Paralelo 29

Usina Hidrelétrica de Itaúba

Foto: Athos Ronaldo Miralha da Cunha

ATHOS RONALDO MIRALHA DA CUNHA – ESCRITOR *

Quando ouvimos falar em usina hidrelétrica, automaticamente vem na mente dos mais antigos a Companhia Estadual de Energia Elétrica [CEEE], que foi esquartejada e privatizada em governos de triste memória. E foi na saudosa CEEE que pensei quando planejávamos – no grupo Andantes – a visita na Barragem de Itaúba para um passeio de barco e trilha no Morro do Urubu.

O lago, os cânions e as belas paisagens estão lá há mais de quarenta anos, mas foi nesse janeiro de 2023 que fomos conhecer. E nada é decepcionante. É um dos mais belos e aprazíveis lugares para encher os olhos de verde e azul. As Imagens são de tirar o fôlego.

Imenso paredão forma uma linda paisagem/Foto: Athos Ronaldo Miralha da Cunha

A represa é imensa. Abaixo dos barcos consta 100 metros de profundidade e nem é bom imaginar o tempo que leva um celular cheio de mensagens e fotos exuberantes para chegar até ao fundo. E nunca mais ser visto. Nós estávamos devidamente protegidos por coletes salva-vidas.

Uma santinha solitária nos aguardava em um dos paredões da barragem. Reza a lenda. [A lenda é uma senhora de muita fé e sempre reza]. Reza a lenda que um trabalhador estava se afogando e foi salvo pela mão da Nossa Senhora Aparecida.
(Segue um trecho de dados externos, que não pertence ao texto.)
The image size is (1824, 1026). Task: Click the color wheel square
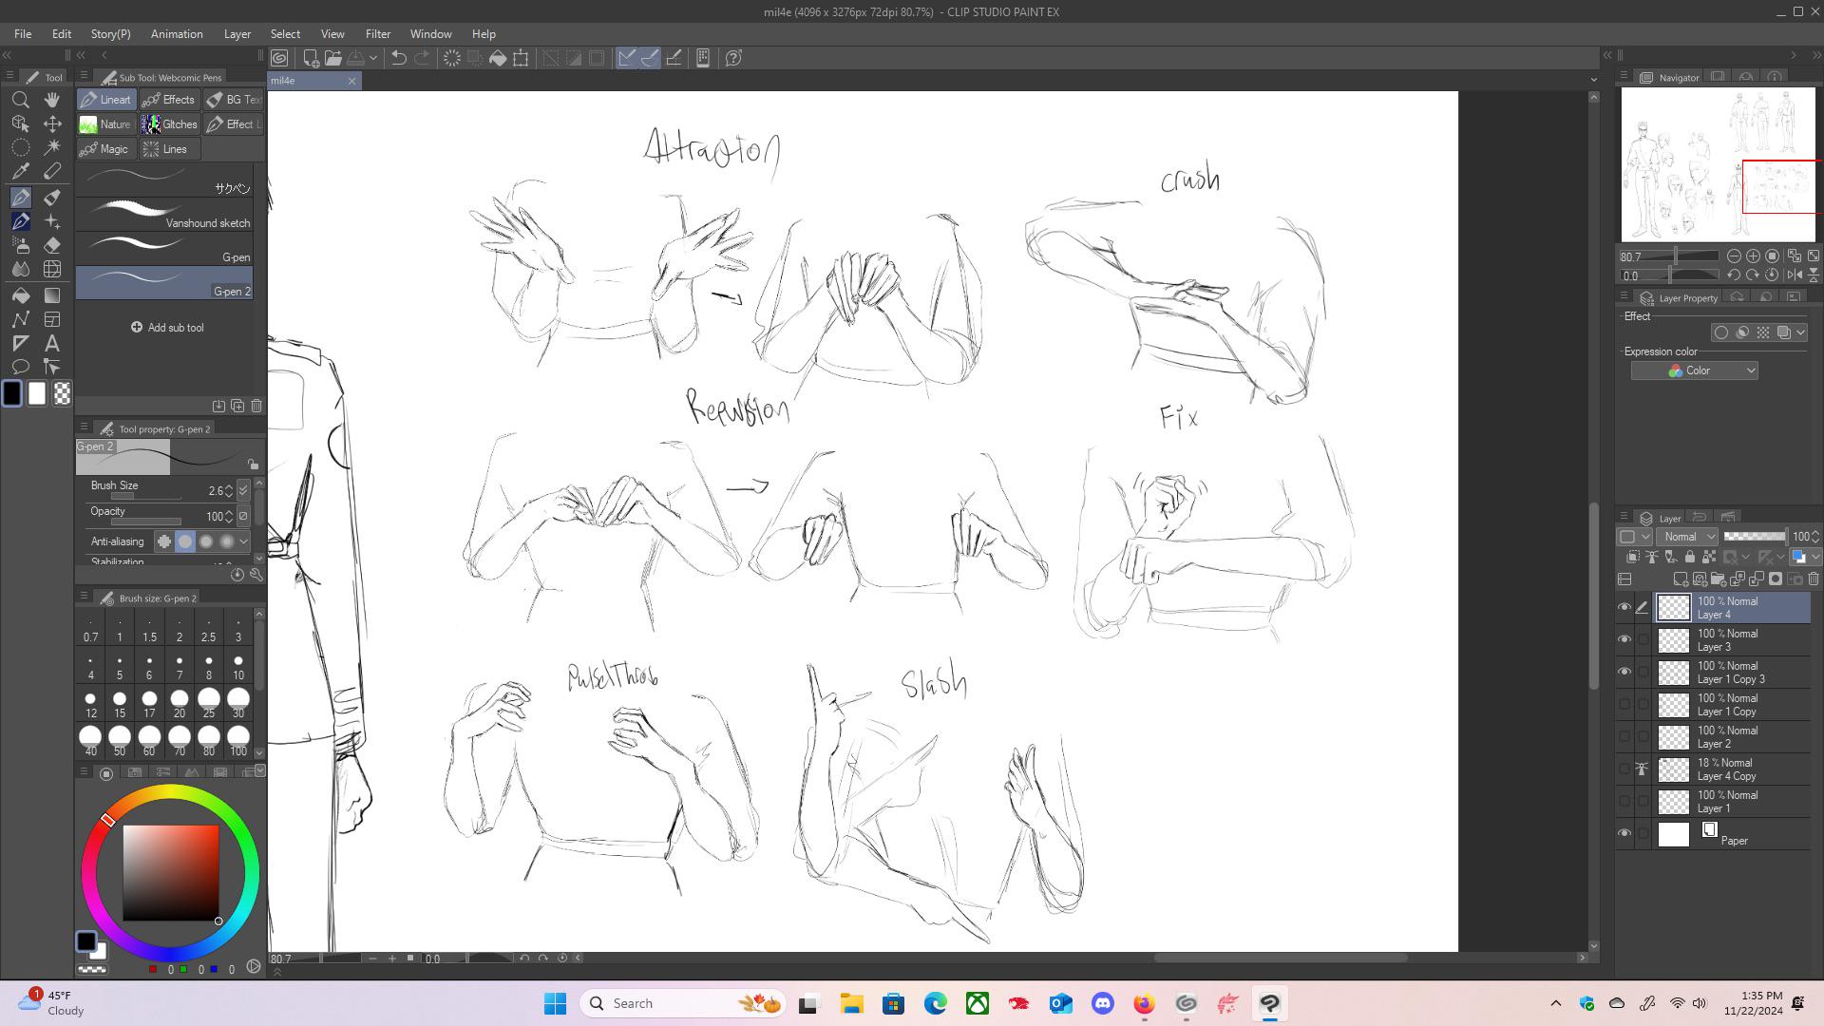170,872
Então, em forma de agradecimento e devoção, ele construiu uma capelinha para a santa no local do seu salvamento.  E ela está ali abençoando os visitantes.

Santinha solitária faz parte da história do local/Foto: Athos Ronaldo Miralha da Cunha

Em outro momento nos defrontamos com um paredão em que o nosso guia chamou de “Paga Peão”, pois lá de cima eram jogados os peões que reivindicavam seus direitos aos patrões. No caso, a fé da lenda é desfavorável ao trabalhador.

Logo em seguida a situação de encantamento em nossa jornada, uma mamãe urubu fazia a ronda do ninho com seu filhote numa reentrância das pedras nas muralhas da barragem.

Vista da barragem traduz toda a beleza e fascínio do local turístico/Foto: Athos Ronaldo Miralha da Cunha

Depois do passeio de barco fomos para a trilha no Morro do Urubu. Dois quilômetros morro acima em meio à vegetação. Esbaforidos e com um palmo de língua, chegamos no topo, mas o esforço foi recompensado: a vista da barragem traduz toda a sua grandeza e fascínio.  

Barragem construída nos áureos tempos da CEEE nas águas do rio Jacuí/Foto: Athos Ronaldo Miralha da Cunha

No Morro do Urubu há uma casinha abandonada tomada pelas macegas. Devia ser algo tipo casa das máquinas de outrora. Mas uma placa na parede denunciava o seu passado. Na plaquinha meio enferrujada constava a inscrição Companhia Estadual de Energia Elétrica.

A CEEE ainda resiste lá no alto do Morro do Urubu.

*Os vídeos e fotografias do local foram feitos por Athos Ronaldo Miralha da Cunha.